[Records from a data collection]
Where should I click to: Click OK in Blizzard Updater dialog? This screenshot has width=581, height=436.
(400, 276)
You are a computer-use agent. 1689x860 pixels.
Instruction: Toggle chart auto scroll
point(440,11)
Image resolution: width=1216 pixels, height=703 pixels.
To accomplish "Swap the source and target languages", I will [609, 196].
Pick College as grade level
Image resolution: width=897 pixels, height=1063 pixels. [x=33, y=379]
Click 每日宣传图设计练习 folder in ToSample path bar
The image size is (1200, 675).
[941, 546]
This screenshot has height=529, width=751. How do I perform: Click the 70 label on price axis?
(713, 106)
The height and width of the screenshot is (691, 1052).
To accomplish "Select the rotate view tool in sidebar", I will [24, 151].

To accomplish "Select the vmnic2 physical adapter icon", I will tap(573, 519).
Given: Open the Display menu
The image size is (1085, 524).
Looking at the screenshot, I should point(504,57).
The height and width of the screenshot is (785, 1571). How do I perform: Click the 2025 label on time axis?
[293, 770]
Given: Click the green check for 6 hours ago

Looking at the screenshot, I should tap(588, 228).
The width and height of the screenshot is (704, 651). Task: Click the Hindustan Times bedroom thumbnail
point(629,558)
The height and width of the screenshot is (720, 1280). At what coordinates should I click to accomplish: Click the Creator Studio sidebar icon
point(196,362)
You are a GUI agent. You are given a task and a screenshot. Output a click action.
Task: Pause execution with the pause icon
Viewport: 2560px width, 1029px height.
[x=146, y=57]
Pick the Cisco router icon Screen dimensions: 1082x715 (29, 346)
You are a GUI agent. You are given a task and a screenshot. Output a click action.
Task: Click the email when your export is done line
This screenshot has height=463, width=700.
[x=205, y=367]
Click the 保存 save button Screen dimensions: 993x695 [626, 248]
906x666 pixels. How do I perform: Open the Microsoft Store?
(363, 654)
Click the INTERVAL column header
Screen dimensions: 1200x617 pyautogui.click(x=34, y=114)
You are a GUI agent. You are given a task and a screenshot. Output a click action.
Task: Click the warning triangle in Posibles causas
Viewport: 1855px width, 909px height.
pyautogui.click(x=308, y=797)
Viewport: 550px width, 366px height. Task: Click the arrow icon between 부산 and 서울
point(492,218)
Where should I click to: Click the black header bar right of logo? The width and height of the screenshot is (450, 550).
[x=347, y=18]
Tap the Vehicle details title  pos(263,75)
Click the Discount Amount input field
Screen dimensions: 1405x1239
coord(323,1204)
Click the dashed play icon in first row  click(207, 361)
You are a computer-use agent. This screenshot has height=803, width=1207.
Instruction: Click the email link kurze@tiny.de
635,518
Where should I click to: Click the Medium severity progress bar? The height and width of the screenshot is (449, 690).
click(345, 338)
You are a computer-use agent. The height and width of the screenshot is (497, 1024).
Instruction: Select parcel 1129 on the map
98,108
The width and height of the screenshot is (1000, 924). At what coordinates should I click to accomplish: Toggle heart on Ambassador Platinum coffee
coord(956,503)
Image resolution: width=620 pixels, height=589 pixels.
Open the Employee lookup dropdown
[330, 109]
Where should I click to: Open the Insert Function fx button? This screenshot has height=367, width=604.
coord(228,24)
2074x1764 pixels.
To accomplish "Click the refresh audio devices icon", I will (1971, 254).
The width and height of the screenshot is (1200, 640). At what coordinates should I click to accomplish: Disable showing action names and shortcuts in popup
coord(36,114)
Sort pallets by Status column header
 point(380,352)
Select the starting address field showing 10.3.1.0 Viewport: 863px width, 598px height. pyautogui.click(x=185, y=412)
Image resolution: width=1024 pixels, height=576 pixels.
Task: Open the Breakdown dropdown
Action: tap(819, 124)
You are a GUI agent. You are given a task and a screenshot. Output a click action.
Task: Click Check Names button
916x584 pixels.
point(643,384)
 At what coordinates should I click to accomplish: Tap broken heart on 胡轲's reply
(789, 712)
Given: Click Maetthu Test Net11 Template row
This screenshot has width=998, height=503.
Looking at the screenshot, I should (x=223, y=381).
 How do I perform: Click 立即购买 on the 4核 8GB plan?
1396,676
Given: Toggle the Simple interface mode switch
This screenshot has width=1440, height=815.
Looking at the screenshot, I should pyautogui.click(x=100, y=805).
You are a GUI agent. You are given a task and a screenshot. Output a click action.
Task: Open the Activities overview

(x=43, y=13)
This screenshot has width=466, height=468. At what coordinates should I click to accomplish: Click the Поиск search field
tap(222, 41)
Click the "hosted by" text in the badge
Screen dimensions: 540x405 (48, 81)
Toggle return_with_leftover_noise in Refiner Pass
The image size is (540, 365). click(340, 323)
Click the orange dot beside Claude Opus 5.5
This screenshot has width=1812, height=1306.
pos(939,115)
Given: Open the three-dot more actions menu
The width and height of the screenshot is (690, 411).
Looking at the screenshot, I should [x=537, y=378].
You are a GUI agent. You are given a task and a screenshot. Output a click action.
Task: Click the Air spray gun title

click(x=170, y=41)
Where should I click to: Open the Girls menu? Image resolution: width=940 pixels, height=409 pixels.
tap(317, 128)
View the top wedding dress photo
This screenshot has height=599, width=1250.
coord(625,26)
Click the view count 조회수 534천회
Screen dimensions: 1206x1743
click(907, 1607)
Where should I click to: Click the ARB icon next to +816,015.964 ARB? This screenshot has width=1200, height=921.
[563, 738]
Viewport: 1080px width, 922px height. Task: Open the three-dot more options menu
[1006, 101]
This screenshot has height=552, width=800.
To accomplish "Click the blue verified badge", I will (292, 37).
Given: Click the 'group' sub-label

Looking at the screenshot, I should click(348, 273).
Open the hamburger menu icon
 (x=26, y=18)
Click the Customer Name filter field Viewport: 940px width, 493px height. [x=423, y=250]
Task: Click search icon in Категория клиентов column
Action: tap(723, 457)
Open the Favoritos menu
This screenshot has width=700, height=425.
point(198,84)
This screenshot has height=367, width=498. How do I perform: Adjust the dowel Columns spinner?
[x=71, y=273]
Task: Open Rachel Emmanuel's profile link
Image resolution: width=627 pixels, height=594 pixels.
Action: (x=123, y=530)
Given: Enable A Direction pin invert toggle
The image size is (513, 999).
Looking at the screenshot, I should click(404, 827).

What you need to do: Please transcribe exactly the line containing "Given: Enable A Direction pin invert toggle" and every line after it to the end of the data, and no other lines.

Response area:
Given: Enable A Direction pin invert toggle
The image size is (513, 999).
Looking at the screenshot, I should click(404, 827).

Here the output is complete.